Seçilen metin
########################################

Bu din, Müslümana mutlak bağımsızlık vermez. Müslüman biatli ve itaatli kimse demektir. Kime biatli ve itaatli?.. Zamanın İmamına veya Emîrine, Rabbanî gerçek alim ve fakihlere, Kâmil mürşidlere…
Kendini kurtaracak kadar ilmi, irfanı, firaseti, hikmeti olmayan kimse, kâmil bir Mürşide bağlanmazsa, gerçek ulema ve fukahanın emir ve öğütlerini tutmazsa şeytanın maskarası olmaya mahkumdur.
Bir rehbere muhtaç olduğu halde, rehberi olmayanın kılavuzu şeytandır.
Ortada bir yığın tarikat, cemaat, grup, hizip, fırka var ama Ümmet yoksa, İmam yoksa, üniter bir hiyerarşi yoksa durum felaket demektir.
Namazın kılınması konusunda ancak Ümmet çatısı altında, bir İmam-ı Kebire biat ve itaat ederek emr-i mâruf ve nehy-i münker yapılabilir.
Bu ülkede on milyonlarca Müslüman var ama beş vakit namaz kılanların nispeti ancak yüzde on ise, orada Ümmet yok demektir.
Ümmet olsaydı, namaz kılma nispeti yüzde doksan olurdu.
Vatanın yüz bine yakın camiinden 110 desibel sesle sabah ezanları okunuyor ama mabetlerde cemaat yok, hele liseli ve üniversiteli sözde dindar gençler hiç yoksa oradaki Müslümanlar bitmiş ve ölmüş demektir.

########################################

Bunu yap
Yukarıdaki metne göre şu soruları yanıtla:
(a) Bir rehbere muhtaç olduğu halde rehberi olmayanın kılavuzu kimdir?
(b) Ümmet olsaydı namaz kılma nispeti yüzde kaç olurdu?
(c) Sabah ezanları camilerden kaç desibel sesle okunuyor?

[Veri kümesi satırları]
########################################

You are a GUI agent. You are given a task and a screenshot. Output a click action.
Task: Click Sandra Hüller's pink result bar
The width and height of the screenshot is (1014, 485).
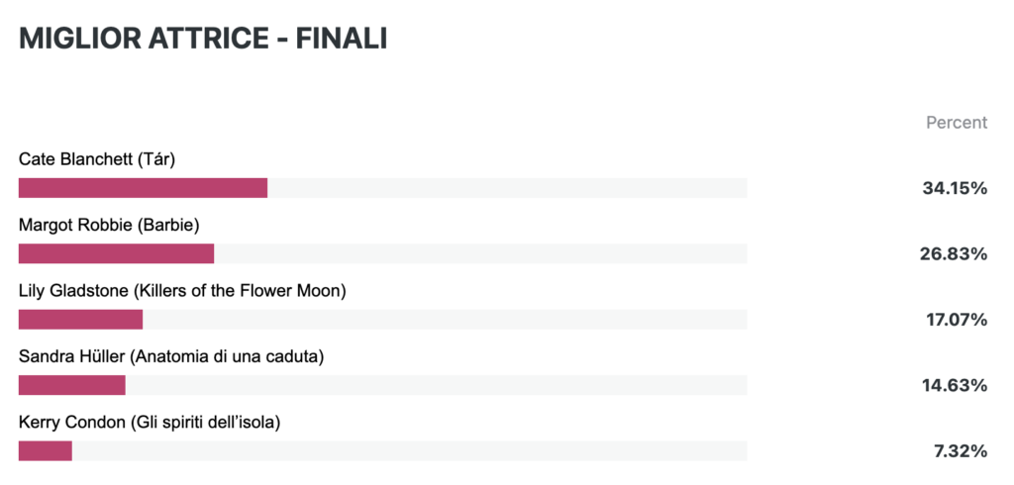point(71,385)
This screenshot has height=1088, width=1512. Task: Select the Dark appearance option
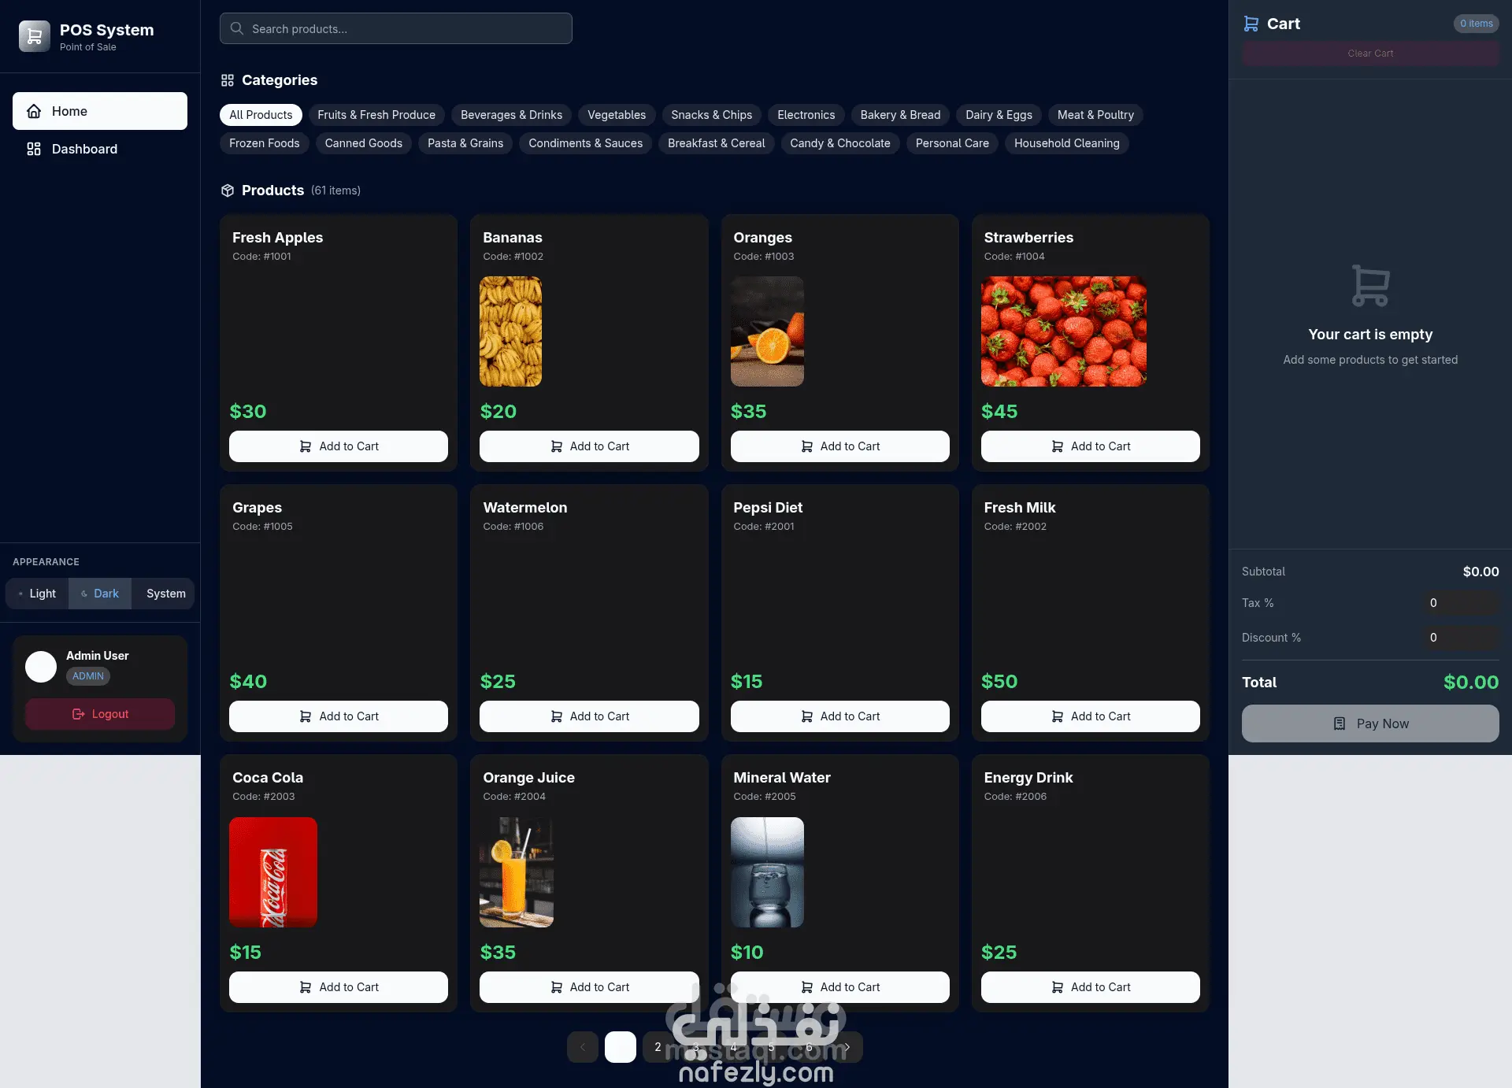(100, 594)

########################################

Tam yanıt
(a) Şeytan.
(b) Yüzde doksan.
(c) 110 desibel.